Political, Economic and Military (PEM) Framework for Reciprocal Tariff Based on Machine Learning
A Novel Approach
Keywords:
Deep Learning, Global, PEM Framework, Reciprocal Tariffs, Trade DiplomacyAbstract
The unprecedented escalation of reciprocal tariffs between global superpowers has redefined the silhouette of modern trade diplomacy.
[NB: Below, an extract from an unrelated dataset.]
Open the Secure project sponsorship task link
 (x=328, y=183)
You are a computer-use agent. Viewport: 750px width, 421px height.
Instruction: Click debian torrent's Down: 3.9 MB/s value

This study employs a deep learning algorithm to identify the evolving nodes of non-conditioned long-term consequences of the retaliatory tariff policies in the US-China trade war, serving as a primary case study. The results of the study determine the impact of reciprocal tariff shaping trends on Political, Economic, and Military (PEM) facets of the modern world, which collectively shape the future of humankind. The analysis of trade data, macroeconomic indicators, and international sentiment patterns through Google Trends from 01/01/2024 to 04/09/2025 reveals how protectionist measures can lead to new constructionist dynamics in the political, economic, and military scenarios amid volatile, changing landscapes. The study leads to detailing the existence of such clusters in the PEM framework. The metaphor of “gradual and nonlinear’ has been used to demonstrate the often creeping, often nonlinear nature of these long-term impacts. Furthermore, the LDA method in topic modelling has been deployed to identify sentiments on the political, economic, and military impact of reciprocal tariffs on the global economy.